In a new paper published in The Lancet Psychiatry today, CPFT research leads join 22 global experts to call for studies to address the mental health impact of COVID-19.
Co-authored with CPFT honorary consultant psychiatrists Professor Ed Bullmore, CPFT's Director of Research and Development and Professor Tamsin Ford at the University of Cambridge, the paper highlights the urgent need to improve monitoring, protection and treatment for mental health, and understand how this virus affects the brain.
Professor Ed Bullmore said: “We need an unprecedented research response if we are to limit the negative consequences of this pandemic on the mental health of our society now and in the future.
“To make a real difference we will need to harness the tools of our digital age – finding smart new ways to measure the mental health of individuals remotely, finding creative ways to boost resilience and finding ways to treat people in their homes. This effort must be considered central to our global response to the pandemic.”

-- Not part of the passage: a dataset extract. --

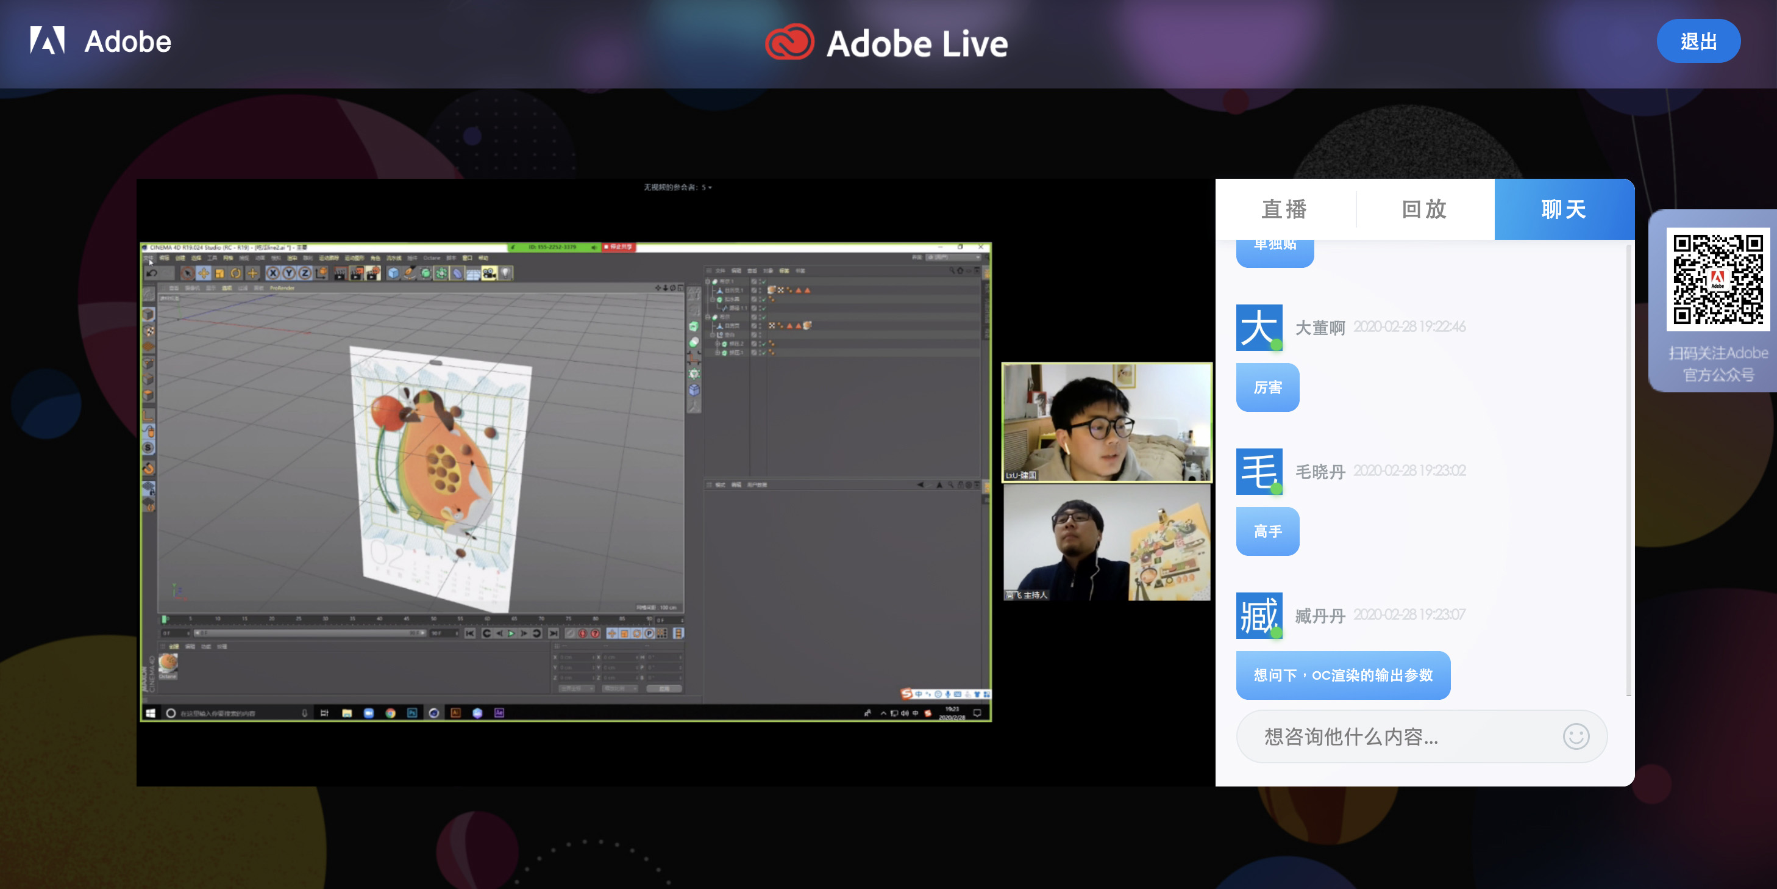
Task: Click the Light bulb icon in toolbar
Action: point(506,273)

Two online surveys were completed in late March (when lockdown measures were announced) to enable the public and people with lived experience of mental health conditions to inform the Lancet Psychiatry paper. They showed that people had specific concerns related to COVID-19 including increased anxiety, fear of becoming mentally unwell, access to mental health services and the impact on mental wellbeing.
In their paper, the expert working group calls for research on mental health to be central to the international response to COVID-19, warning that the pandemic could have a ‘profound’ and ‘pervasive impact’ on global mental health now and in the future. They urge UK research funding agencies to work with researchers and people experiencing mental health impacts to tackle crucial research priorities.
Professor Tamsin Ford said: "It is so essential that we study the impact of the pandemic on the brains and minds of our population, and that we do so collaboratively, using robust methods."
Research is needed to understand what makes people resilient in the face of this crisis, and find out which activities are effective in providing the biggest boost to improve mental health, supporting people to sleep well and be physically active. With no ‘one size fits all’ approach to keeping us mentally healthy – any new interventions will need to be tailored to particular groups of people, such as front line medical and social care staff.